| WHAT IS BEING ASKED |
Answer these about the TTS design doc below:
(a) What playback speeds does it list?
(b) Which epic does it name as a dependency?
(c) What is the React island component called?

| PASSAGE |
Foundry Foundry

E3: TTS Playback (Native Browser Speech)

Status: Step 0 — Design Doc (Refinement Complete) Epic: Foundry v0.1 (no API dependency) Created: March 30, 2026 Updated: March 30, 2026 Authors: Dan Hannah & Clay


Overview

What Is This Epic?

Add text-to-speech audio playback to Foundry using the browser's native Web Speech API. Play buttons appear next to each section heading — click to hear that section read aloud. A "Play All" button at the doc title reads the entire document. No server, no API, no cost.

Problem Statement

Dan reviews docs while driving, in the shop, or doing CNC work. Text-only docs require a screen. TTS makes docs accessible in hands-free contexts. This should work from any device (iPad, phone, laptop) without requiring the API server to be running.

What Changed From the Original Stub

Original ScopeRevised Scope
Server-side TTS (Edge TTS / ElevenLabs)Native browser Web Speech API
API endpoint for audio generationPure frontend — no server needed
Audio file caching by content hashNo files — browser generates speech on the fly
Required E2 API serverIndependent — can ship before or after E2
Controlled voice selectionDevice-native voices (iOS Siri voices, macOS, Chrome)

Key insight: The Web Speech API (speechSynthesis) is built into every modern browser. iOS voices are near-human quality. This eliminates the entire server-side audio pipeline — no generation, no storage, no caching, no cost. E3 becomes a pure static site feature.

Goals

  • Play button (▶️) next to each section heading — reads that section
  • "Play All" button at doc title — reads the full document section by section
  • Play/pause/speed controls (0.75x / 1x / 1.25x / 1.5x / 2x)
  • Visual indicator showing which section is currently being read
  • Auto-scroll to follow the currently-reading section (toggleable)
  • Works offline, works on static site, works everywhere

Non-Goals

  • Custom voice selection UI (use device default — it's good enough)
  • Server-side TTS generation (entire point is no server)
  • Audio file download/export
  • Background audio playback (browser limitation)
  • Remembering playback position across page loads (v0.3+ if wanted)
  • Reading non-text content (Mermaid diagrams, code blocks — skip or read code optionally)

Context

Dependencies

  • E1 — site scaffold, doc rendering, heading structure
  • No E2 dependency — this is pure frontend

Dependents

  • None directly. TTS is a standalone feature that enhances the reading experience.
  • Future: could inform E4 UX (e.g., "read this annotation aloud")

Design

Approach

A React island component (TtsPlayer.tsx) that uses the Web Speech API to read document sections aloud. The component receives section content as props (extracted from the rendered page) and manages playback state.

| ITEMS |

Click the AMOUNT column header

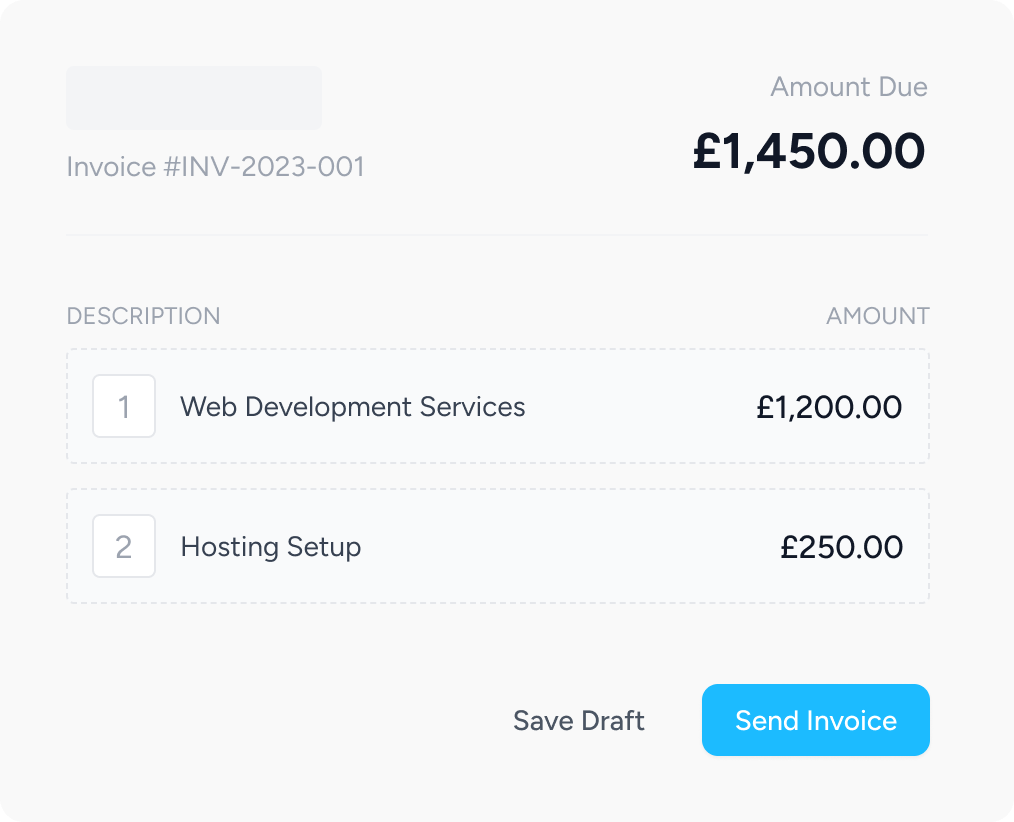[877, 315]
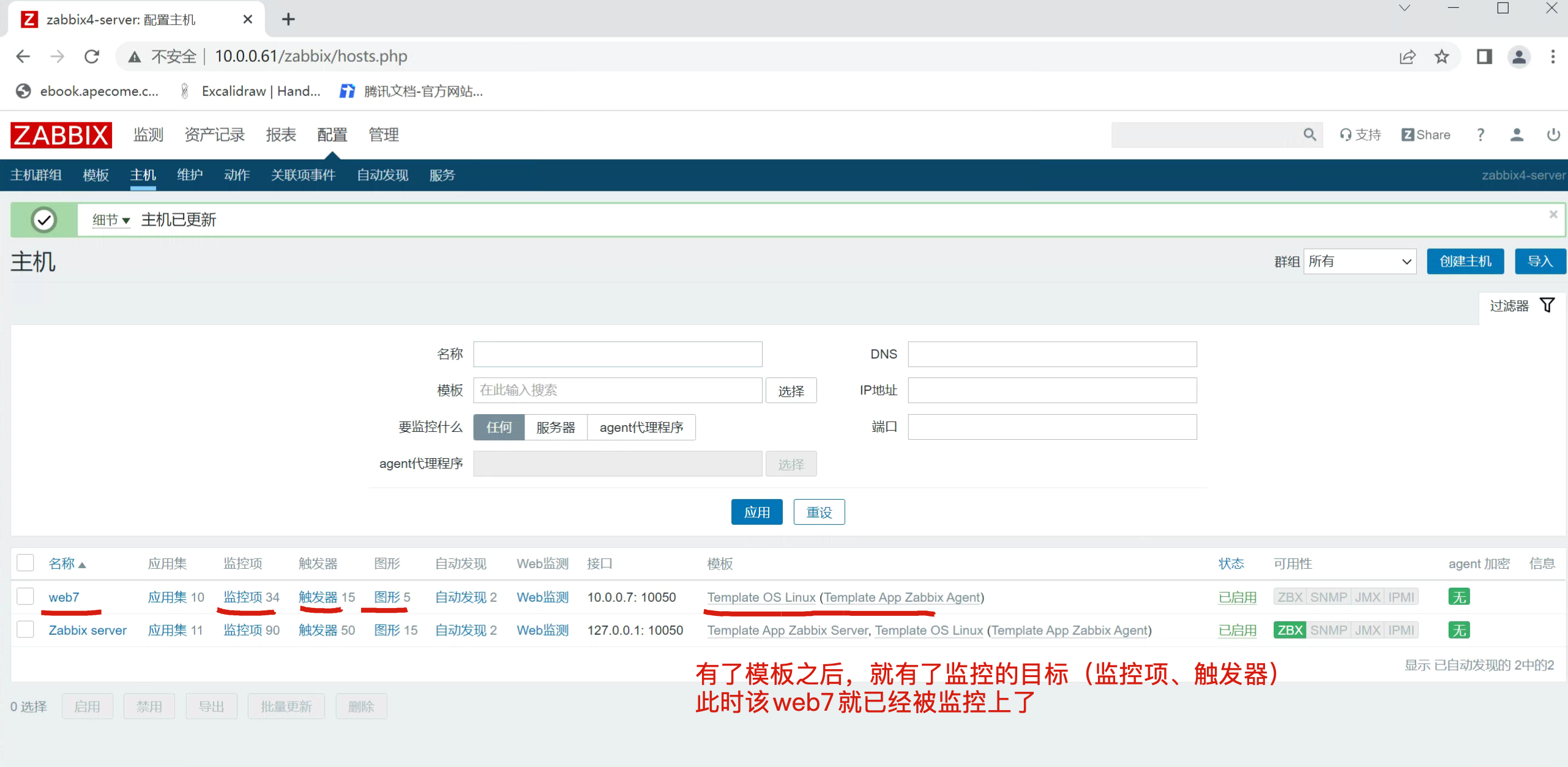This screenshot has height=767, width=1568.
Task: Click the logout power icon
Action: pyautogui.click(x=1553, y=135)
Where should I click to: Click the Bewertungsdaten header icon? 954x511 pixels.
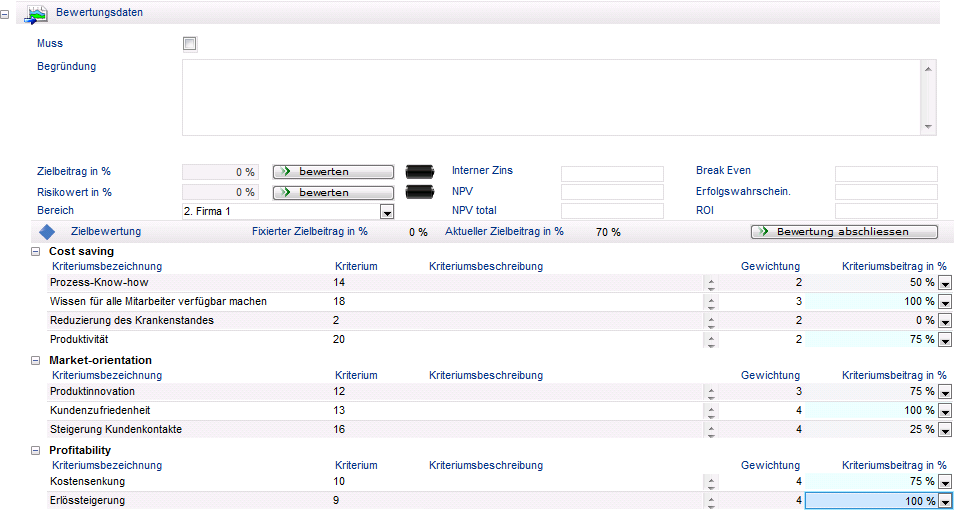[37, 13]
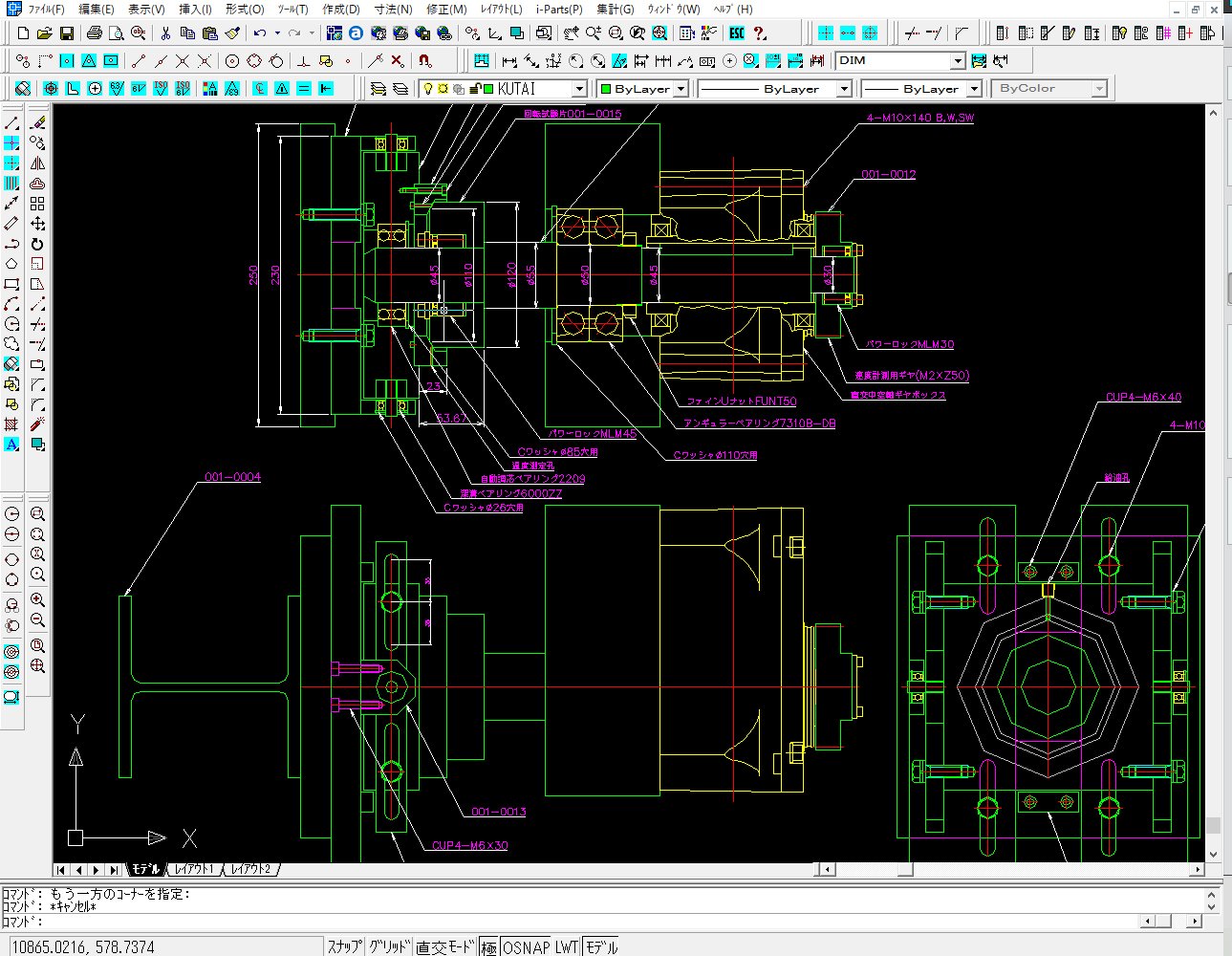Open the KUTAI layer dropdown
The height and width of the screenshot is (956, 1232).
[578, 89]
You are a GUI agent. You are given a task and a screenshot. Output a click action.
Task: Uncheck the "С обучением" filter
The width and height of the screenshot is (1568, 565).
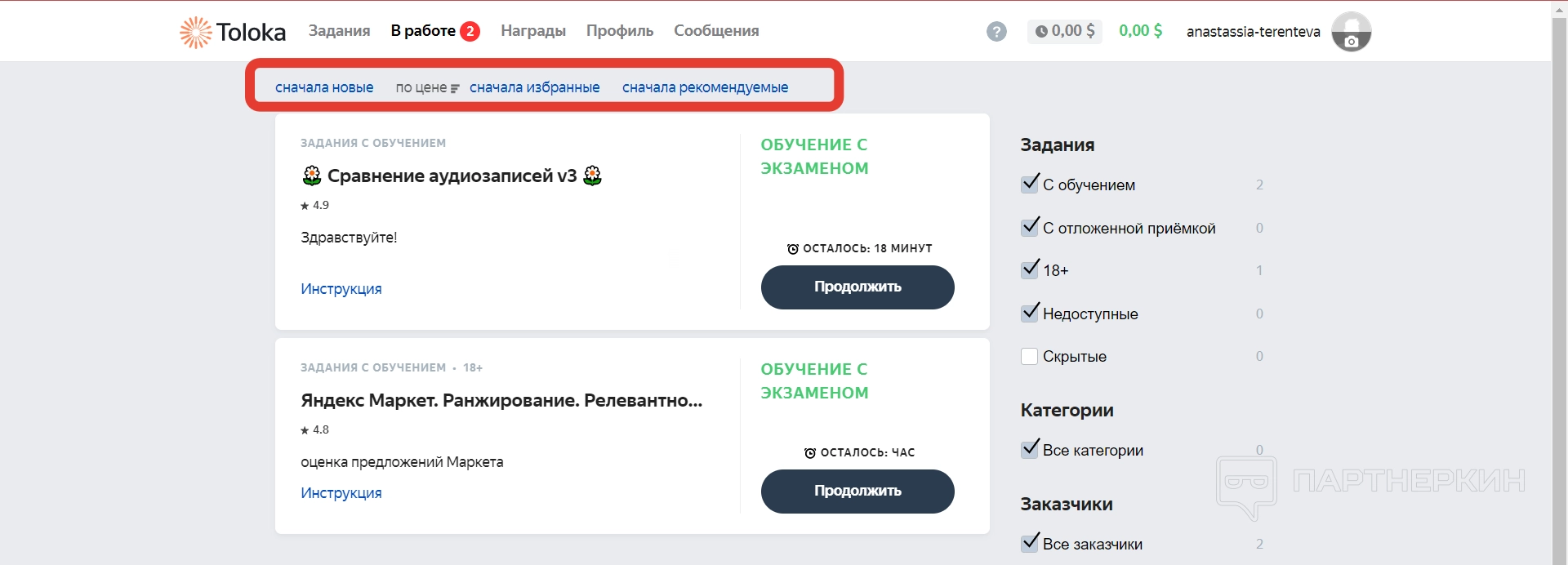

| EXERCISE SOLUTION |
(a) 0.75x, 1x, 1.25x, 1.5x and 2x
(b) E1 (site scaffold, doc rendering, heading structure)
(c) TtsPlayer.tsx